Allein die Tracknamen sorgen für den ersten Klos im Hals: „Let Him Go“, „Lies (They Never Leave Their Wives)“, „You Broke Me“, „Miss Him Every Day“, „Not Ok“, „The Coversation“, „You Live And You Learn“ erzeugen einen Film vorm inneren Auge. Wo viele Künstler*innen behaupten, sie hätten ein Konzept, letztendlich aber doch nur lose zusammenhängende Songs liefern, zieht Maria ihr Programm durch. Ein Thema, aufgeteilt auf sieben Titel, die ausnahmslos das Prädikat „gut“ oder „sehr gut“ verdienen – und das eben nicht nur dank einer in sich schlüssigen Erzählweise, sondern auch musikalisch.

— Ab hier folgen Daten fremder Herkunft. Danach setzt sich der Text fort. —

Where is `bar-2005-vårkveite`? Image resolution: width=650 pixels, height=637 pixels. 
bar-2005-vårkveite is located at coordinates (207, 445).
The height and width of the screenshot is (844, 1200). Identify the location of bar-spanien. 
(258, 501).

Maria berichtet von dem Gefühl, die Zweite zu sein. Diejenige, die der Sidekick zur langweilig gewordenen Ehe wurde. Die, die darauf wartet, den Mann ihrer Träume zu bekommen, wenn da doch nicht die Frau im Wege stünde, die er behauptet nicht mehr zu wollen. Maria beschreibt erzählte Lügen, verpasste Momente, tiefe Enttäuschungen und verpackt das in Hass gegenüber sich selbst, Neid und Eifersucht gegenüber der Anderen, purer Kränkung und Verletzung durch den Geliebten und ein Leben für den einen, befriedigenden Augenblick. Was sich entweder nach schepperndem Metal oder jammerndem, selbstbemitleidendem Singer/Songwriter mit Akustikgitarre anhört, klingt trotzdem überraschend wenig schwer. Mögen die Texte einen aufwühlen und traurig stimmen, ist das Arrangement typisch Mena. Mal treibender Orchesterpop mit Energie („Lies (They Never Leave Their Wives)“), mal sanfte Melodien mit viel Hall, Ohrwurmcharakter und Radiotauglichkeit („You Broke Me“).

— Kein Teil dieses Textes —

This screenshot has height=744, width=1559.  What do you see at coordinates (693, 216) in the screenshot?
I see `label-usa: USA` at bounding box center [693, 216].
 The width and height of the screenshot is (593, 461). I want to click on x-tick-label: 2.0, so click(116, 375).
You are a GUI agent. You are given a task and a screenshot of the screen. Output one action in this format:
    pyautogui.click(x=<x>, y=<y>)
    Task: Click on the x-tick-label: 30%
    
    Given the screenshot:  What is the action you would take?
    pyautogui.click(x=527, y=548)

Tendenziell ist Pop auch ohne großes Zuhören dazu fähig, zu begeistern. Ausnahmsweise sollte sich als Zuhörer*in aber wirklich die Zeit genommen werden, detailliert zuzuhören. Maria liefert schonungslos konkrete Lyrics, die nicht auf jede x-beliebige Liebesduselei passen, die Annika aus der 9b gerade mit Justin aus Klasse 10 erlebt, sondern eben Erwachsenenprobleme schildert. Ein Verliebtsein, das von dem Gegenüber nur vorgegaukelt wird. Die Macht, die man dieser einen Person gibt, ohne es zu wollen und damit permanent geschädigt zu werden. Das tägliche Vermissen, obwohl man genau weiß, dass es einem schadet („Miss Him Every Day“). Hoffnung, Weiterentwicklung und Erlösung sieht sie trotzdem („You Live And You Learn“). Maria reflektiert ihr Verhalten, das aller Beteiligten und macht mit eben diesem Perspektivwechsel einen Quantensprung auf Texterebene („The Conversation“).

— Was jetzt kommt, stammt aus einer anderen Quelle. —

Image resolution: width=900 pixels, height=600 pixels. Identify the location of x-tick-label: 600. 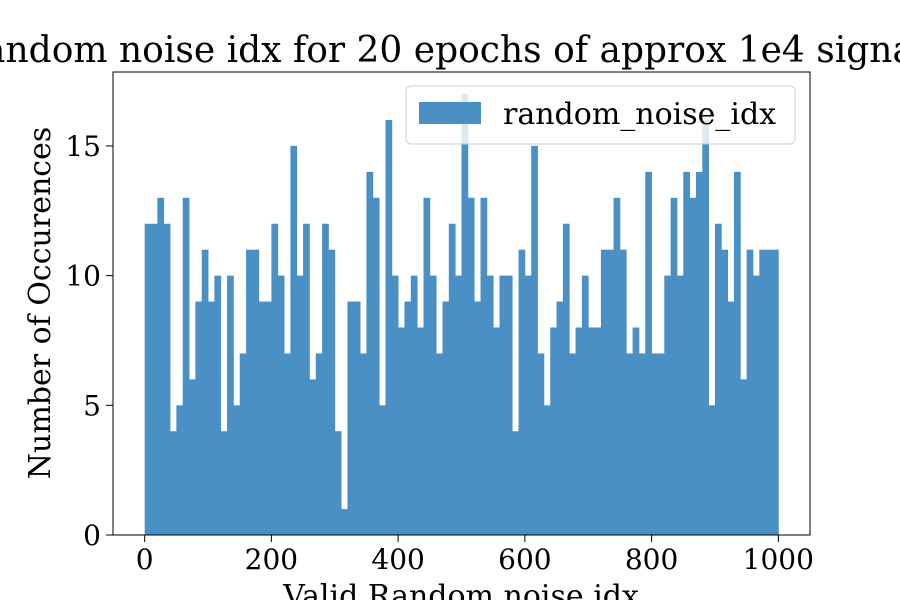
(524, 560).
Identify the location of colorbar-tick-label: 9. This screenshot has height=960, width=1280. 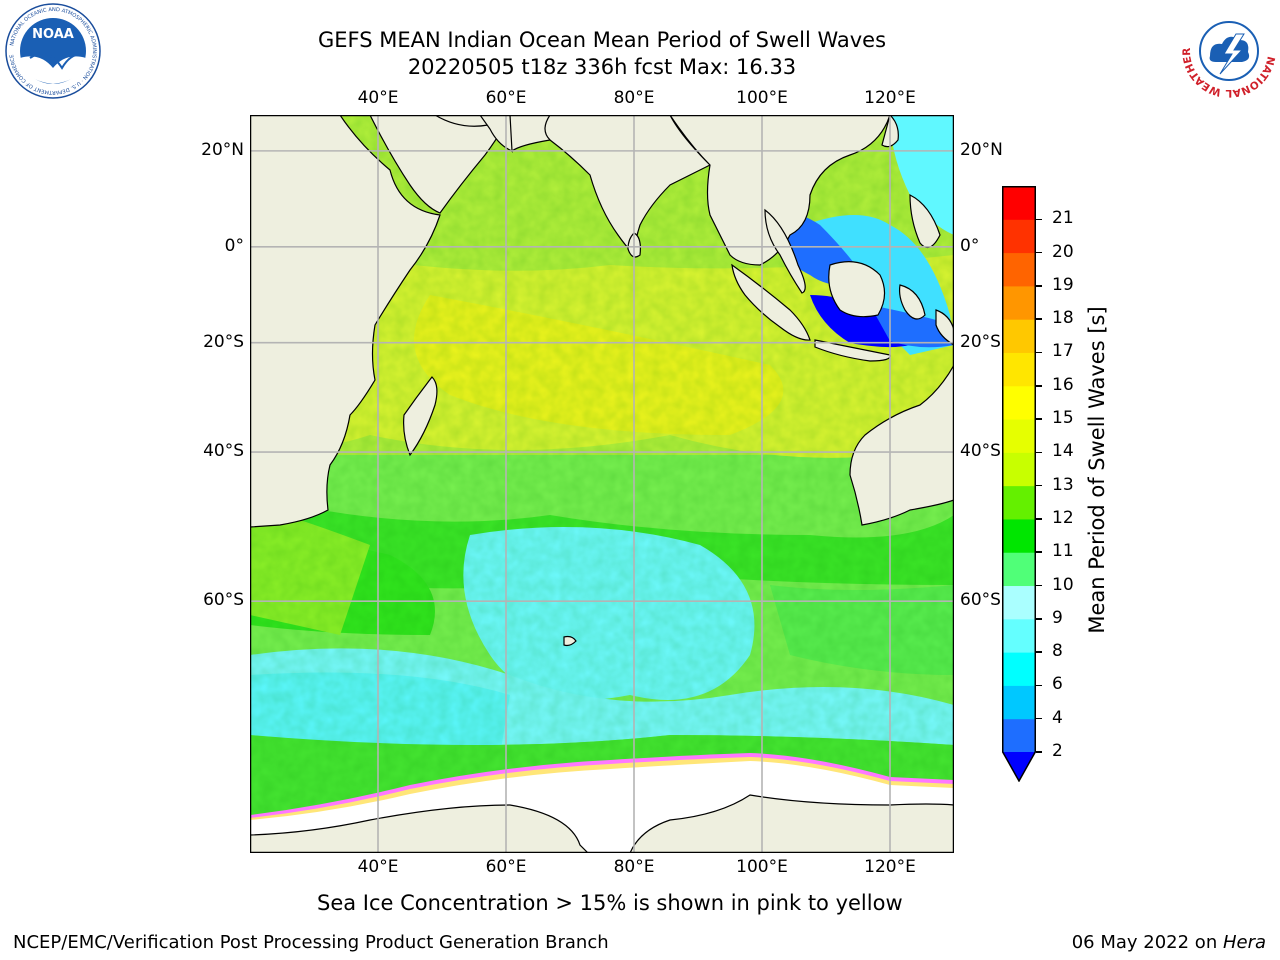
(1058, 618).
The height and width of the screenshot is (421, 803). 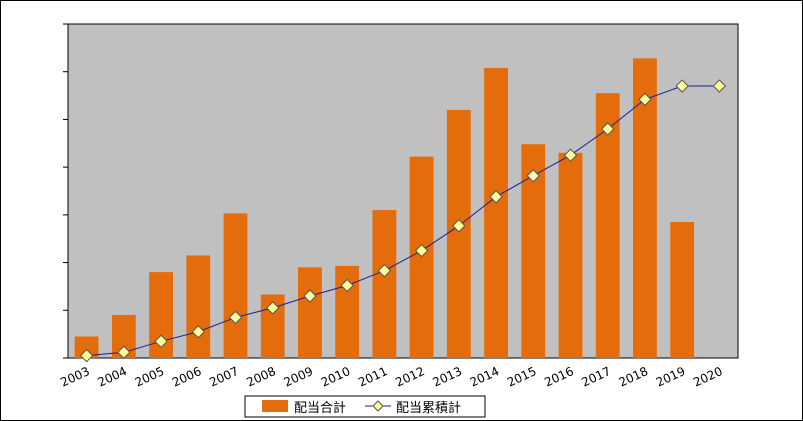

They Never Leave Their Wives ist die Pop-Variante von Beyoncés „Lemonade“. Der Werdegang einer betrogenen und verletzten Frau, die mutig in die Zukunft schaut, weil sie keine Wahl hat, wie sie es selbst sagt. Die mal behauptet, ihr gehe es in Ordnung, obwohl dem nicht so ist und es eigentlich nur einen Hauch besser ist, als den Tag zuvor („Not OK“). Ein kurzes, aber dafür unglaublich intensives und wunderbar gesungenes Erlebnis, das authentisch wirkt und deswegen zum Mitfühlen und Nachdenken anregt. Lyrisch ein Meisterwerk mit Seltenheitswert und Vorbildcharakter.